> **What you should do**
Each line of the data below should be repeated exactly.

------------------------------------------------

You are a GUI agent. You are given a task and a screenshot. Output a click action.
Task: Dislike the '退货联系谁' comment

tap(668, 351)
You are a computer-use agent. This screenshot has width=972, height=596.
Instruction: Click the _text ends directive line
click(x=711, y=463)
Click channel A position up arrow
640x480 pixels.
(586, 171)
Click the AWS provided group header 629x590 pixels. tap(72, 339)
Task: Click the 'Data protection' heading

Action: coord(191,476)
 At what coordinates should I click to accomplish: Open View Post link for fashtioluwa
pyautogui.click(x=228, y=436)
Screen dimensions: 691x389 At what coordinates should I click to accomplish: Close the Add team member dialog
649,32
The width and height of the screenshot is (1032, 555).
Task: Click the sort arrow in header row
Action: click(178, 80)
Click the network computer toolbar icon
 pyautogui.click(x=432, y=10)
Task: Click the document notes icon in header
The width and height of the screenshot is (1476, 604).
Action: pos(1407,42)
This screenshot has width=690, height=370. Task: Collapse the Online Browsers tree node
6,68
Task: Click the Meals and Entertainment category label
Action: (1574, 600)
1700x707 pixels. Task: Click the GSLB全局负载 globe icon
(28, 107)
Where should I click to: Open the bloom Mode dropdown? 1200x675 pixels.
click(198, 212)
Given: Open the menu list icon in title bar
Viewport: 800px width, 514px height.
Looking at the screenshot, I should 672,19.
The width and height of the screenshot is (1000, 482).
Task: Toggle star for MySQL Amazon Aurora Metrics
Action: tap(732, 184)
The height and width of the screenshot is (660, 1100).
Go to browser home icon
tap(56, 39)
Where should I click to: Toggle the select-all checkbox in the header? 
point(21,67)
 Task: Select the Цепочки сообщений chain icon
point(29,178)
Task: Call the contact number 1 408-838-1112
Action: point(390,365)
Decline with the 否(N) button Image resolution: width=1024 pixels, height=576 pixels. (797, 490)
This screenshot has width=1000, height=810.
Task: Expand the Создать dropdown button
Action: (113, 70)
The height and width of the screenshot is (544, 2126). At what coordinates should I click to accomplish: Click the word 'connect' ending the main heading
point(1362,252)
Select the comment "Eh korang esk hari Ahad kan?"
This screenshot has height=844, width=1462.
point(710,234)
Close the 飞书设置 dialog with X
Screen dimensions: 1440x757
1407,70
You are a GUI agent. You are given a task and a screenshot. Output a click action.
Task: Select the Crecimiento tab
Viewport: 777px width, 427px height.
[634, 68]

------------------------------------------------

> **Result of this exercise**
You are a GUI agent. You are given a task and a screenshot. Output a click action.
Task: Dislike the '退货联系谁' comment

tap(668, 351)
You are a computer-use agent. This screenshot has width=972, height=596.
Instruction: Click the _text ends directive line
click(x=711, y=463)
Click channel A position up arrow
640x480 pixels.
(586, 171)
Click the AWS provided group header 629x590 pixels. tap(72, 339)
Task: Click the 'Data protection' heading

Action: coord(191,476)
 At what coordinates should I click to accomplish: Open View Post link for fashtioluwa
pyautogui.click(x=228, y=436)
Screen dimensions: 691x389 At what coordinates should I click to accomplish: Close the Add team member dialog
649,32
The width and height of the screenshot is (1032, 555).
Task: Click the sort arrow in header row
Action: click(178, 80)
Click the network computer toolbar icon
 pyautogui.click(x=432, y=10)
Task: Click the document notes icon in header
The width and height of the screenshot is (1476, 604).
Action: pos(1407,42)
This screenshot has width=690, height=370. Task: Collapse the Online Browsers tree node
6,68
Task: Click the Meals and Entertainment category label
Action: (1574, 600)
1700x707 pixels. Task: Click the GSLB全局负载 globe icon
(28, 107)
Where should I click to: Open the bloom Mode dropdown? 1200x675 pixels.
click(198, 212)
Given: Open the menu list icon in title bar
Viewport: 800px width, 514px height.
Looking at the screenshot, I should 672,19.
The width and height of the screenshot is (1000, 482).
Task: Toggle star for MySQL Amazon Aurora Metrics
Action: tap(732, 184)
The height and width of the screenshot is (660, 1100).
Go to browser home icon
tap(56, 39)
Where should I click to: Toggle the select-all checkbox in the header? 
point(21,67)
 Task: Select the Цепочки сообщений chain icon
point(29,178)
Task: Call the contact number 1 408-838-1112
Action: point(390,365)
Decline with the 否(N) button Image resolution: width=1024 pixels, height=576 pixels. (797, 490)
This screenshot has width=1000, height=810.
Task: Expand the Создать dropdown button
Action: (113, 70)
The height and width of the screenshot is (544, 2126). At what coordinates should I click to accomplish: Click the word 'connect' ending the main heading
point(1362,252)
Select the comment "Eh korang esk hari Ahad kan?"
This screenshot has height=844, width=1462.
point(710,234)
Close the 飞书设置 dialog with X
Screen dimensions: 1440x757
1407,70
You are a GUI agent. You are given a task and a screenshot. Output a click action.
Task: Select the Crecimiento tab
Viewport: 777px width, 427px height.
[634, 68]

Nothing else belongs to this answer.